Submission scipost_202204_00019v1 on 12 April 2022

## Reports on this Submission

### Report

Fernandez-Gracia and coauthors present a general method to create directed networks of follower-leader relationships from the time series of presence data. It is based on the Kolmorogov-Smirnov distance between the interevent time distributions of the agents (nodes). They test their method with synthetic data coming from a Hawkes process and then apply it to a dataset of presence data collected for reef manta rays in the Seychelles. Finally, they draw some conclusions linking the found leader-follower relations in the population of mantas and some metadata, such as the sex or the size.

I would like to start by noting that I have enjoyed reading the article. It is well-written and the length feels appropriate. Moreover, I like interdisciplinary works such as this one, where physics-based methods/concepts (in this case, Hawkes processes, network science) are used to approach problems in other disciplines (in this case, hierarchical relations in an ethological context). I am inclined to recommend the paper for publication, but before doing so I believe that there are some points that still need further clarification and motivation. I present them in the following.

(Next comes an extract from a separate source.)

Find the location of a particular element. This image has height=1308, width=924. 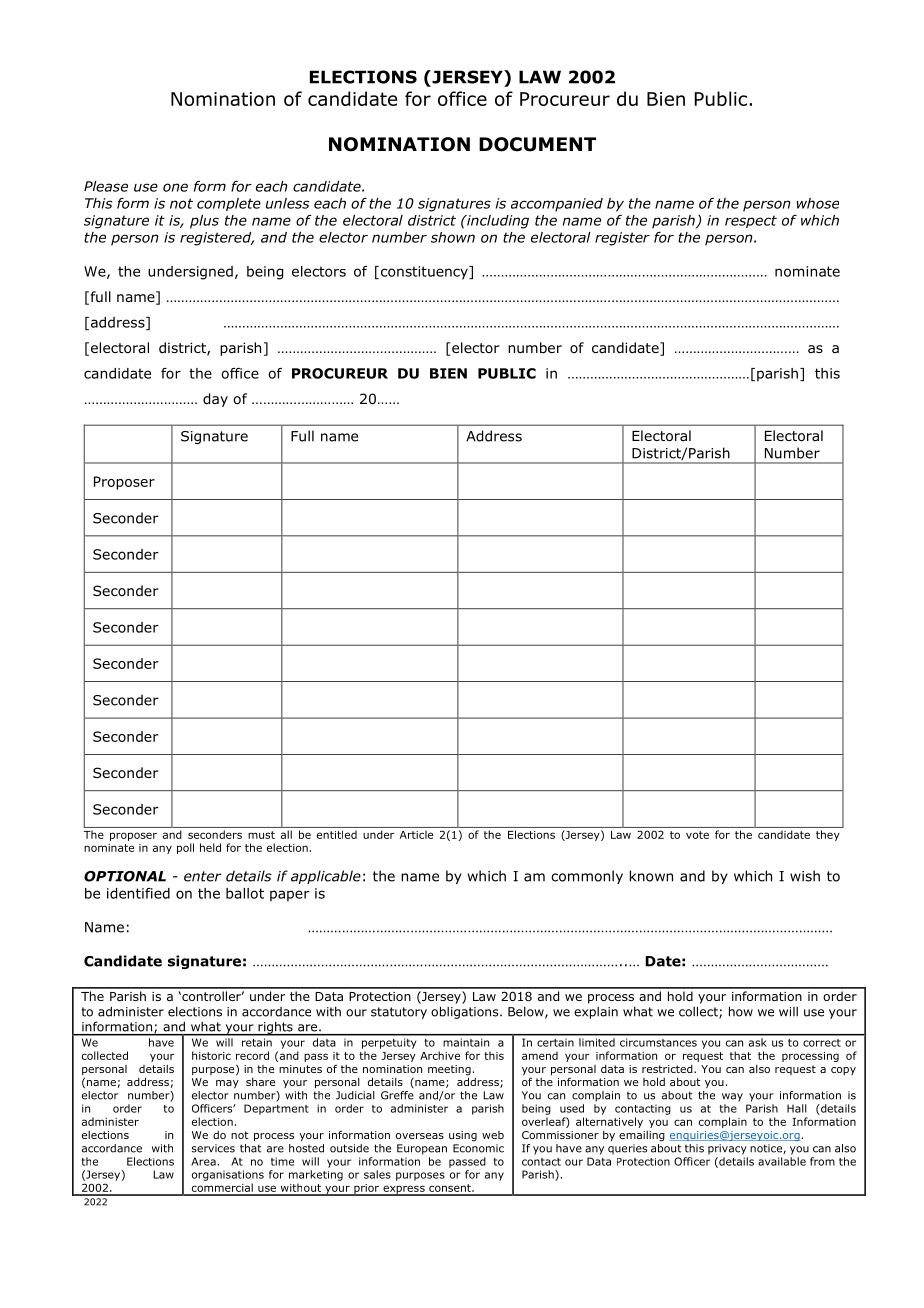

- In the abstract, authors say "more males than expected" and "fewer females than expected". Expected with reference to what? Please specify.

- I wonder whether there is any work or reference the authors can provide where it is motivated the link between physical following (appearance in the cleaning station) and an actual leader-follower roles in some aspect of animal (for the mantas or for other species) culture, such as learning/teaching, mating, etc.

- If I understood correctly, the KS distance is computed between all pairs of mantas, and then those links that present an $|A_{KS}|$ below its value from the reshuffled sequence are ruled out. I would clarify this when the algorithm is introduced, Section 2.1.

- The notation is confusing, since the authors call $t$ both the absolute time (e.g., in the introduction of the models in Sect. 2.2, in Figs. 1A, 2A, 4B, etc.) and relative (interevent) time (e.g., in Figs. 1B, 2B, 4C, etc.). Please solve this by using different symbols.

- For the sake of completeness, please indicate that red and blue in Fig. 4A correspond to female and male (if that is the case).

- I understand how the toy model based on heterogeneous Poisson processes mathematically works, but I find it hard to translate into the physical terms of the manta rays. If Individual A activates and B is to follow her, then the latter will have an increase in her rate during an interval $\Delta t$. This means that during $\Delta t$ the detector should detect B more often once A activates, i.e., A is detected and B has more chances of going in and out of the detector range. Why? If B is following, she should not enter and exit the detector range less frequently? How do the authors justify that this model is a "presence" toy model?

- Regarding the previous point, the authors should specify what they understand by "following", since the detector has a range of 300m of diameter. Is the following close in space and time? Do both manta rays follow similar trajectories in space but with a (more or less) constant time lag, like a kind of marine version of pheromones?

- I miss some more information regarding the longitudinal dimension. The authors differentiate mantas in size (small and big), which I interpret as a proxy for their age. The entire time range they are looking at is close to 3 years. How much, on average, a manta ray live? Can be safely assumed that small/big individuals remain so during the whole observation period?